---- Records for processing
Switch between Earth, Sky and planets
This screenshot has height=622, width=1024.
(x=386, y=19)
--------
---- Records for processing
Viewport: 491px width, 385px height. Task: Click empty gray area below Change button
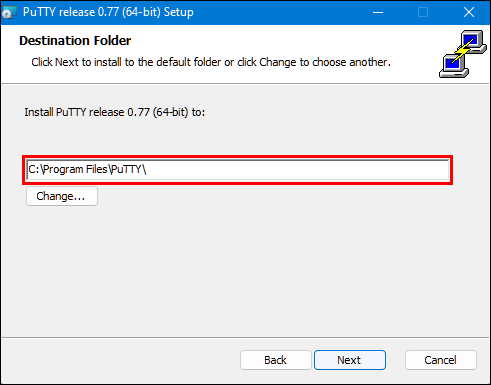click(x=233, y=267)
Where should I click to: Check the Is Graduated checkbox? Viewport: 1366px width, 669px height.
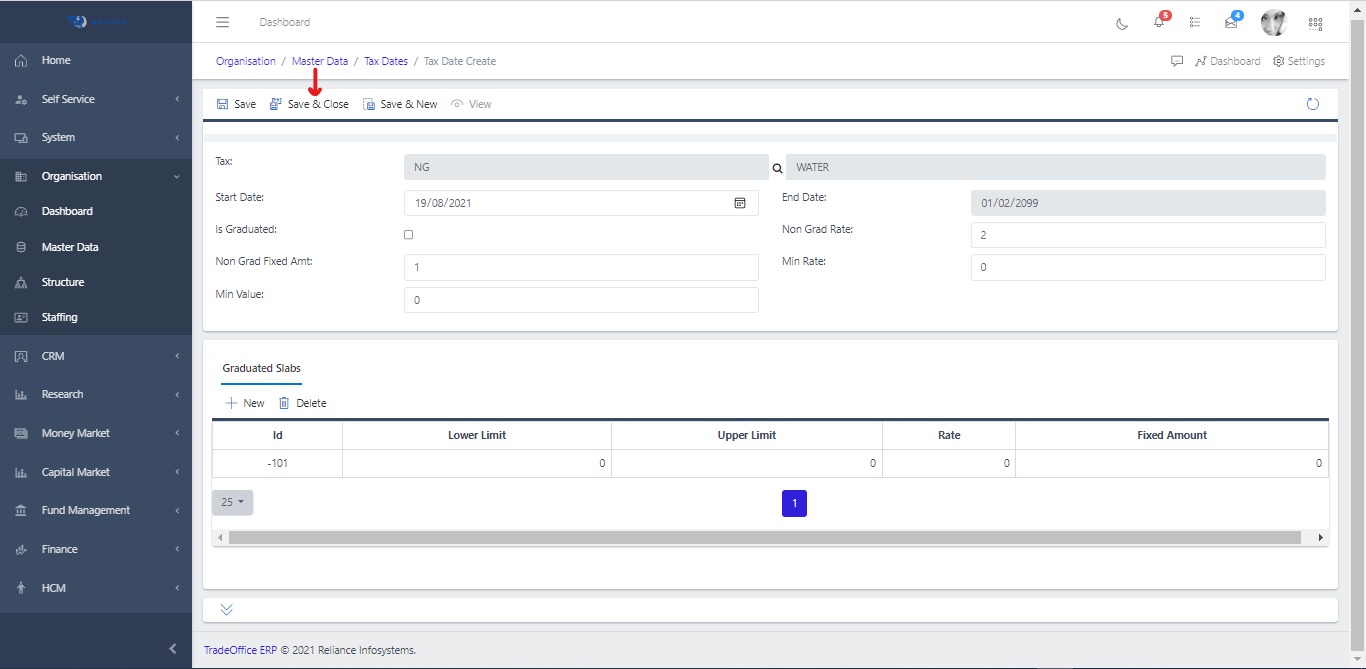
--------
In the listing above, find the line with "Viewport: 491px width, 385px" and the line with "Where should I". Transcribe those two and everything between, exactly, leaving out pictures.

* Response for this exercise *
Viewport: 491px width, 385px height. Task: Click empty gray area below Change button
click(x=233, y=267)
Where should I click to: Check the Is Graduated checkbox? Viewport: 1366px width, 669px height.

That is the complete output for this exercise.